Grafana documentation Set up Configure security Configure authentication Grafana Com OAuth2

Configure Grafana Com authentication

To enable GrafanaCom as your authentication provider, you configure it to generate a client ID and a secret key.

Create GrafanaCom OAuth keys

To use GrafanaCom authentication:

1. Log in to GrafanaCom.
2. To create an OAuth client, locate your organization and click OAuth Clients.
3. Click Add OAuth Client Application.
4. Add the name and URL of your running Grafana instance.
5. Click Add OAuth Client.
6. Copy the client ID and secret key or the configuration that has been generated.

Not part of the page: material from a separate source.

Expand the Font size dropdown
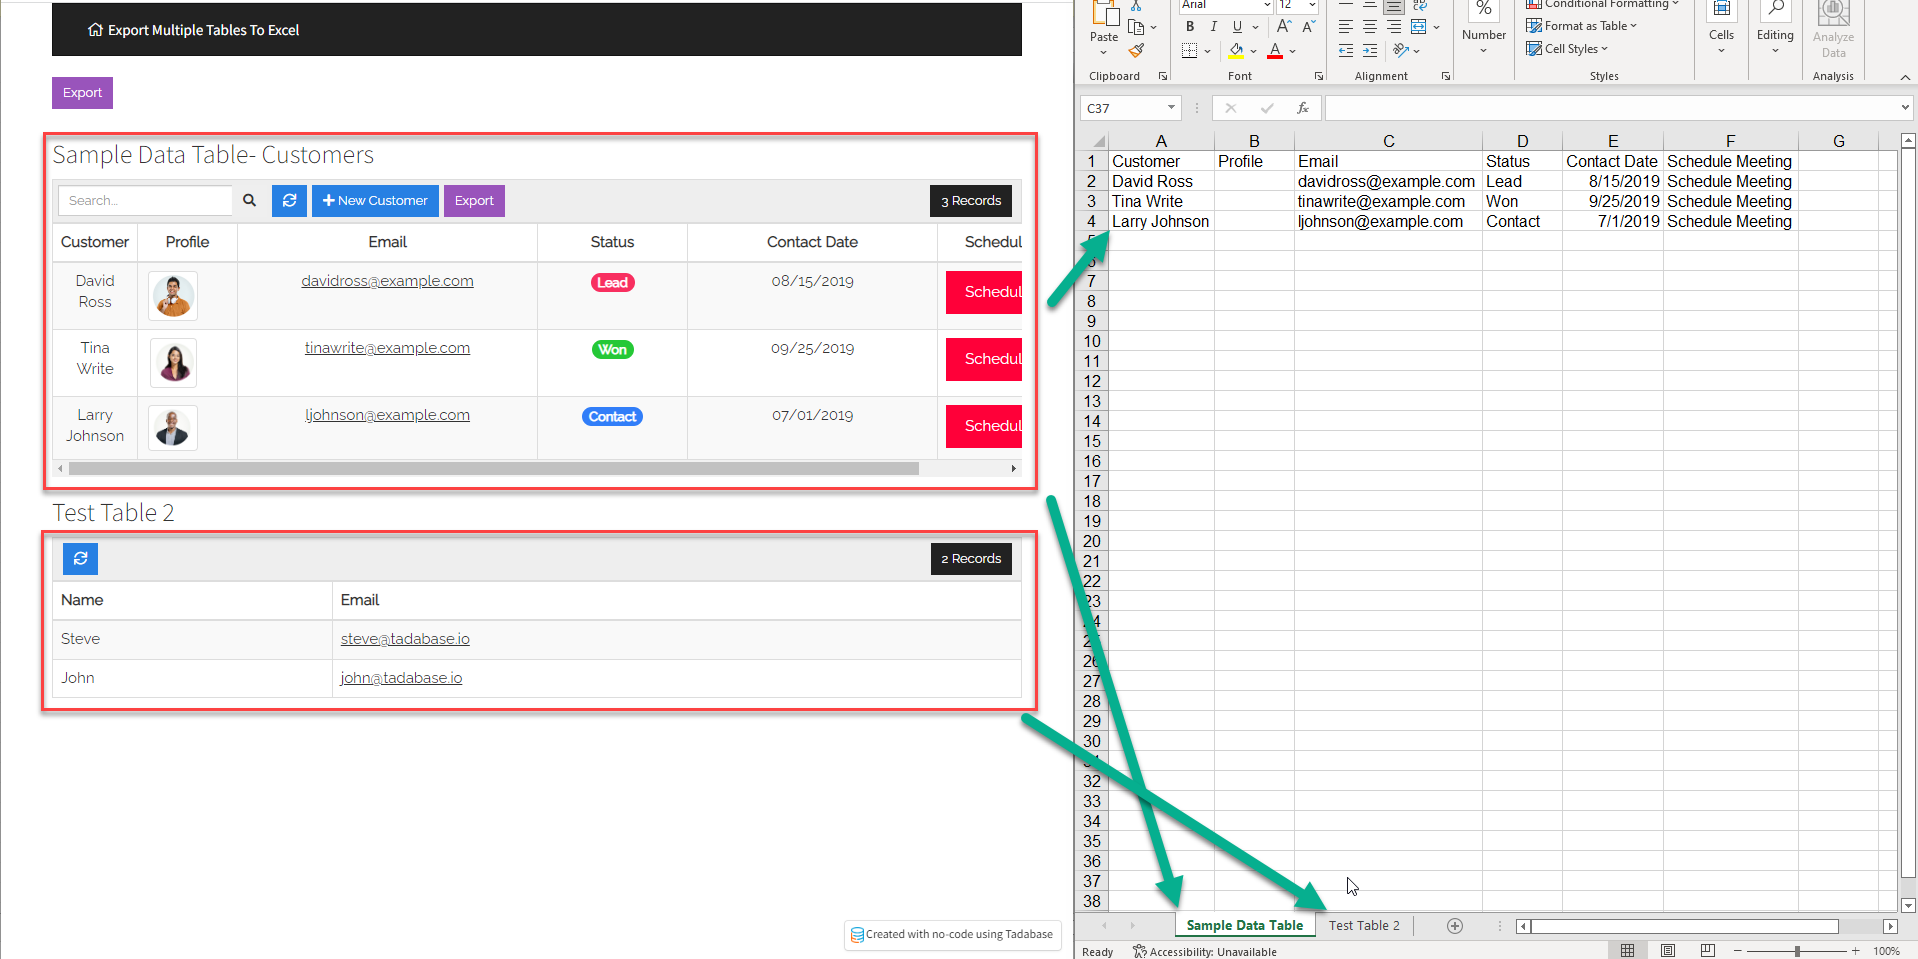This screenshot has height=959, width=1918. (x=1310, y=6)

The following snippet shows an example configuration:

ini Copy

[auth.grafana_com]
enabled = true
allow_sign_up = true
auto_login = false
client_id = 450bc21c10dc2194879d
client_secret = eyJ0Ijoib2F1dGgyYyIhlmlkIjoiNzUwYmMzM2MxMGRjMjE6NDh3OWQiLCJ2IjoiZmI1YzVlYmIwYzFmN2ZhYzZmNjIwOGI1NmVkYTRlNWYxMzgwM2NkMiJ9
scopes = user:email
allowed_organizations = sampleorganization
enabled = true

Configure automatic login

Set auto_login option to true to attempt login automatically, skipping the login screen. This setting is ignored if multiple auth providers are configured to use auto login.

Copy

auto_login = true

Skip organization role sync

To prevent the sync of org roles from Grafana.com, set skip_org_role_sync to true. This is useful if you want to manage the organization roles for your users from within Grafana.

ini Copy

[auth.grafana_com]
# ..
# prevents the sync of org roles from Grafana.com
skip_org_role_sync = true